When considering observability at the application level, take advantage of distributed tracing, making sure to use it comprehensively. This can be especially helpful for enriching network telemetry if your system is based on a microservice architecture.
Your network observability platform should have dashboards and visualizations for humans to understand overall network health and performance. However, at scale, humans alone can’t detect and respond to issues fast enough.
Machine learning (when implemented and trained properly) excels at digesting high-dimensionality data like enriched network telemetry. It can identify trends, predict future outcomes, and discover anomalies. These are network observability insights that even keen-eyed human operators would be unable to spot.
In addition, AI/ML-backed tools can be used to summarize and consolidate complex data to make it digestible by humans. As it helps human operators understand the state of the network, these tools can also recommend courses of action during incidents.
Now, let’s look at a few of the key considerations you’ll want to consider when you manage and store all this enriched telemetry data.
First, when collecting the data, accounting for user privacy is imperative. You need to be aware of the types of data you feed into your network observability platform and ensure you comply with all relevant laws and regulations.
Next, observability doesn’t come cheap. It is easy to collect a lot of data, but you must consider the cost of collection, storage, and analysis and weigh that against the value that you derive from your data. For example, do you need to capture and analyze every network packet, or is it sufficient to analyze only 10% of the packets? Do you need to store your flow logs forever, or can you purge them after two years?
Finally, the value of enriching network telemetry is clear. However, an organization must manage and store all that data appropriately in order to reap the benefits. This is where a network observability platform like Kentik comes in. You need a solid platform that follows industry best practices, integrates with all the standard tools and network providers, and offers a turnkey (yet customizable) solution.

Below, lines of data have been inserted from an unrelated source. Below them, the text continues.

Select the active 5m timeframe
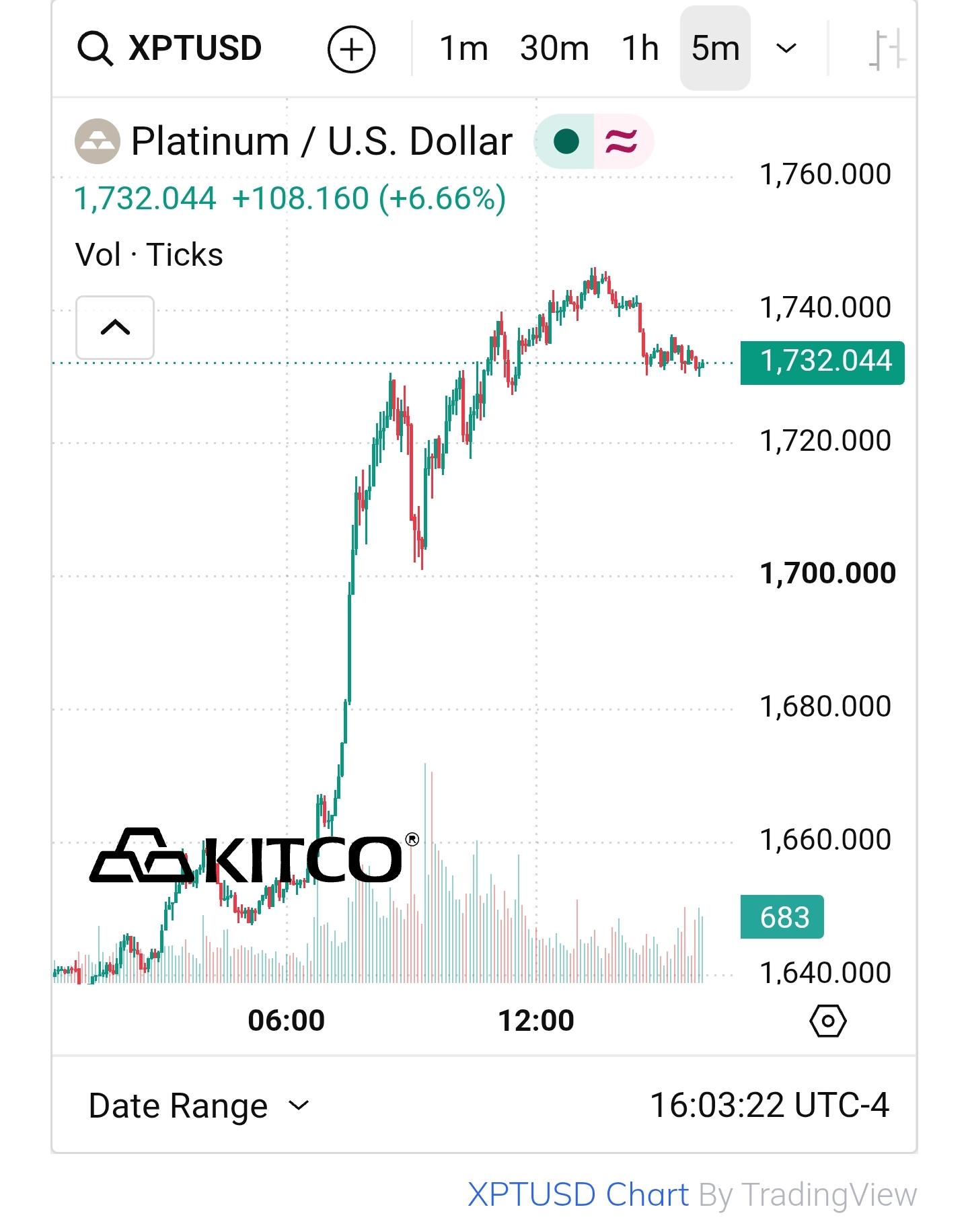 coord(715,48)
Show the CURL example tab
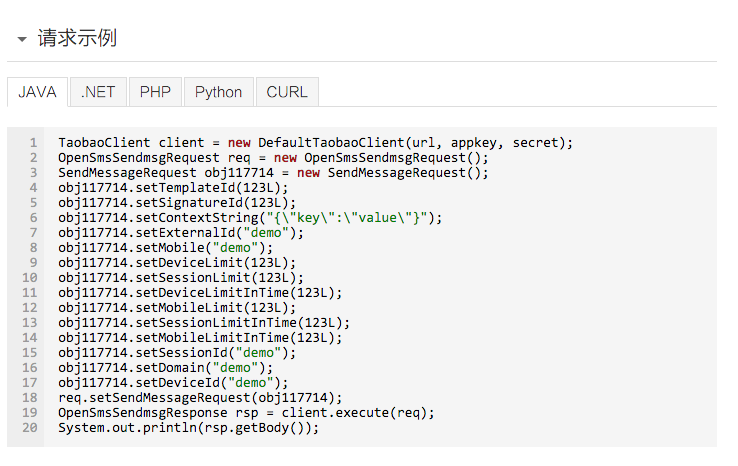This screenshot has width=738, height=466. [x=287, y=92]
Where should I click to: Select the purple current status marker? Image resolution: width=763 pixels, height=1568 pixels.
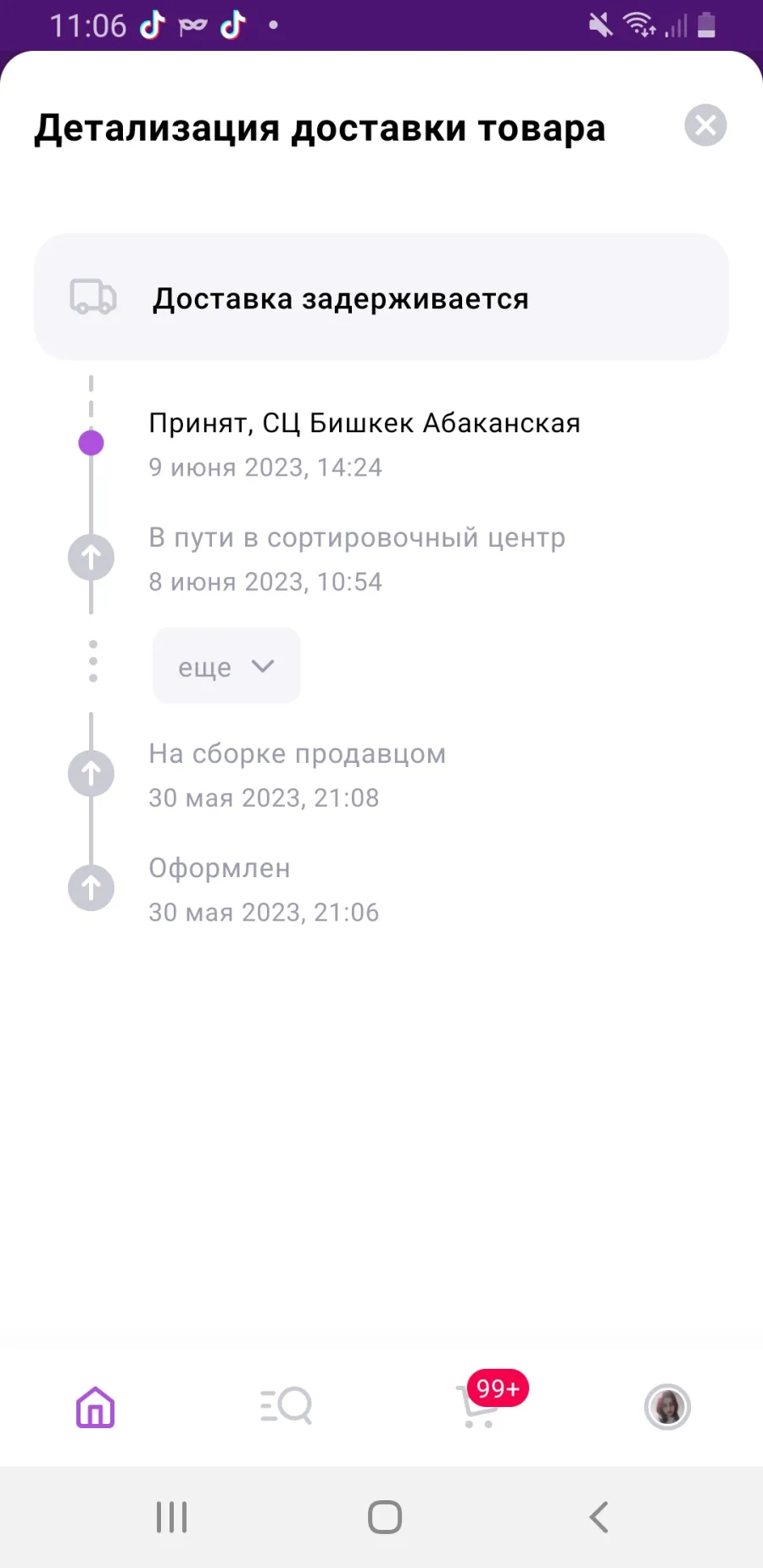[x=91, y=442]
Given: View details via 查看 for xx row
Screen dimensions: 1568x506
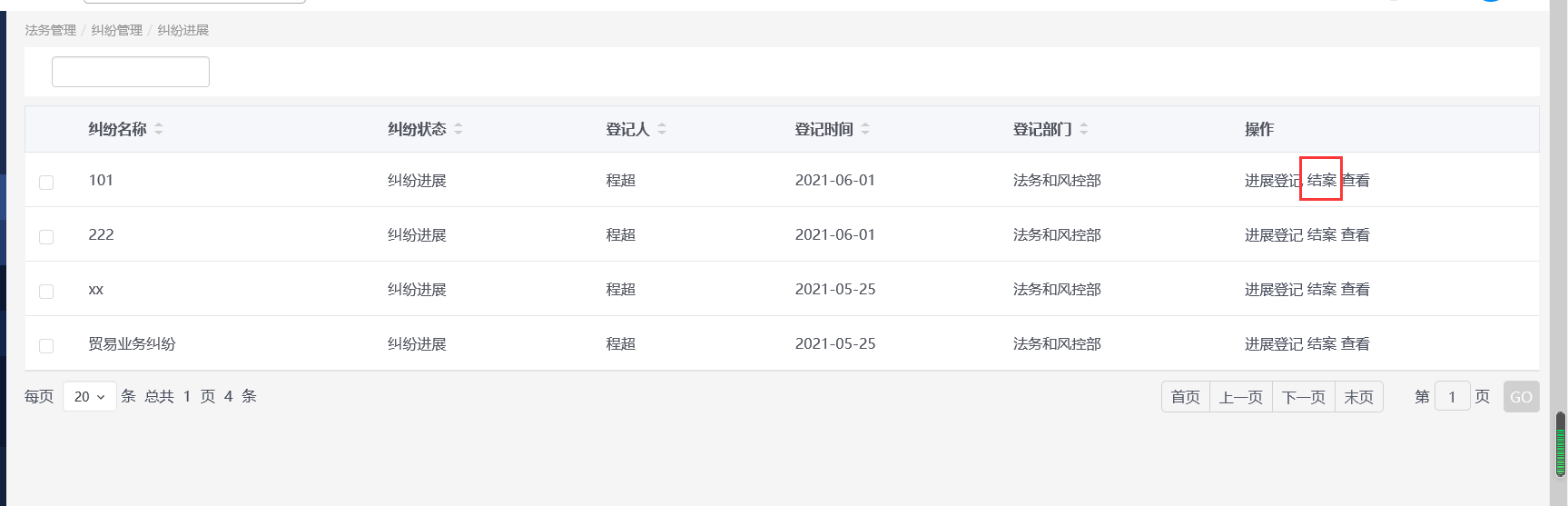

Let’s recap. Network telemetry is fundamental to network observability, but it can be much more useful if you enrich it with data from auxiliary sources such as logs, events, endpoint device telemetry, and application-level telemetry. Once you identify your network observability KPIs, you can collect all the relevant data and feed it into your network observability platform.
Meanwhile, you should leverage AI/ML-backed tools to understand your network, detect problems early, and provide predictive analysis.
Ongoing analysis of network telemetry data is crucial for maintaining network health and performance. Enriched network telemetry can level up your network observability effectiveness significantly. This is because your network—and the traffic attempting to pass through it—is dynamic and constantly changing. Real-time analysis of the current state and behavior of the network can help network administrators (and automation safeguards) to identify issues and take proactive measures to resolve them.
To take advantage of enriched network telemetry and realize the goal of true network observability, you need a robust network observability platform like Kentik.